Dès lors, autant prendre les devants. Ainsi notre prochain président sera rouennais d’origine. Oui, François (comme disait Duras) est né dans nostre ville en août 1954. Au passage, notez que divers lecteurs s’amusent à constater qu’en matière de goûts et réflexions, j’en suis resté à ce millésime. Vous savez désormais pourquoi. Surtout, remarquons que c’est le deuxième candidat à la présidentielle qui a tété le sein de sa mère à l’ombre des Nouvelles Galeries.

Le premier fut Jean Lecanuet qui, en 1965, faillit devenir président de la Ve République (à peu de chose près). Quarante-sept ans plus tard, ce sera François Hollande. Et comme il est d’usage que les Rouennais candidats deviennent maires de leur ville natale, il faut s’attendre à ce que François Hollande soit élu maire en 2020.

Pas en 2014 puisqu’il sera président de la République et occupé à autre chose qu’à mettre la rue aux Ours en voie piétonne. Mais, battu aux présidentielles de 2017, il pourra se présenter aux municipales de 2020. Et sera élu, n’en doutez pas, l’électorat local étant fidèle. D’autant qu’il aura promis, en cas de victoire, le retour de la foire Saint-Romain sur les boulevards.

Mais alors, qui succédera à Valérie Fourneyron en 2014 ? Mon ami journaleux ne m’est d’aucun secours, il travaillait sur le national. Un journaliste moins vieux et pas trop ami, travaillant sur le local, se dit étranger à la question. Les journaux se vendant comme on sait, ça se comprend.

Alors ? Alors, la défaite de la Droite aux élections (présidentielles et législatives) sera ici l’occasion bénie. L’inexistence des Droitiers n’aura d’égal que l’intransigeance des Gauchers. De fait, il ne restera aux Verts et aux Centristes qu’à se rencontrer. Ce sera aux Trois Pièces (place de l’Hôtel de Ville, là où logeait le Château d’Ô).

Dans une pièce, les Verts et divers alliés ; dans l’autre les Centristes, toutes nuances mêlées.

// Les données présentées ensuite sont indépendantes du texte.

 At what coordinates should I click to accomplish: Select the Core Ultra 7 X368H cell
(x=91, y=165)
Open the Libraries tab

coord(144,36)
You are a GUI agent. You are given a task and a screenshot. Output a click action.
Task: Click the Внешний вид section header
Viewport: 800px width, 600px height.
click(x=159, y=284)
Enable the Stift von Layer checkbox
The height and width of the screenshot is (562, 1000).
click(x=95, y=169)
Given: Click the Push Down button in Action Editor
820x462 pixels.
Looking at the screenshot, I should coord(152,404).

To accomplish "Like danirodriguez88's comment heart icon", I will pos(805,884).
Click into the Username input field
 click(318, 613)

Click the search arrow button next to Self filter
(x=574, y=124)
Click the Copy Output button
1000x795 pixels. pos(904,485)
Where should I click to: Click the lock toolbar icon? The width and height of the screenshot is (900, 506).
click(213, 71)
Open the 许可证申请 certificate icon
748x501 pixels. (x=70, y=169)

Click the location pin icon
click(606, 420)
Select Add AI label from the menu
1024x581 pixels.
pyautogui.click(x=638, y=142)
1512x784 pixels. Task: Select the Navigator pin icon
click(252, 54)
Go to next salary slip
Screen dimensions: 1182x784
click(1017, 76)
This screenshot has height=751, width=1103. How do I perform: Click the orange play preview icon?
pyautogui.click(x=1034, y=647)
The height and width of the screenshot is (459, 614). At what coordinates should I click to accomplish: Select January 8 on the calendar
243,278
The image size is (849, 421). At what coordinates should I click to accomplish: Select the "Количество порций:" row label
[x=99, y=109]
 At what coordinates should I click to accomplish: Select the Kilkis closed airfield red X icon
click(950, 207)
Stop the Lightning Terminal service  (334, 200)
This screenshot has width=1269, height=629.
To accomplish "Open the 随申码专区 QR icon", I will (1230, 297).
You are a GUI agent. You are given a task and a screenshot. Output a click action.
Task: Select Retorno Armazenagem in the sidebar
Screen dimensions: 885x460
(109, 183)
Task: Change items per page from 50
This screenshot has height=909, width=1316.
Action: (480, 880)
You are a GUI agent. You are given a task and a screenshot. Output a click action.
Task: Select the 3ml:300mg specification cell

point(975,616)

Dans la troisième se formera la liste, savant dosage d’à-peu-près politiques, d’amitiés anciennes ou nouvelles, et de promesses amusantes. Tout ce qui fait le charme de la politique locale.

Du premier étage, les ambitieux et les avides contempleront la statue de l’Empereur : Ils allaient, l’arme au bras, front haut, graves, stoïques… Les autres, moins littéraires, resteront ce qu’ils sont : incroyablement rouennais.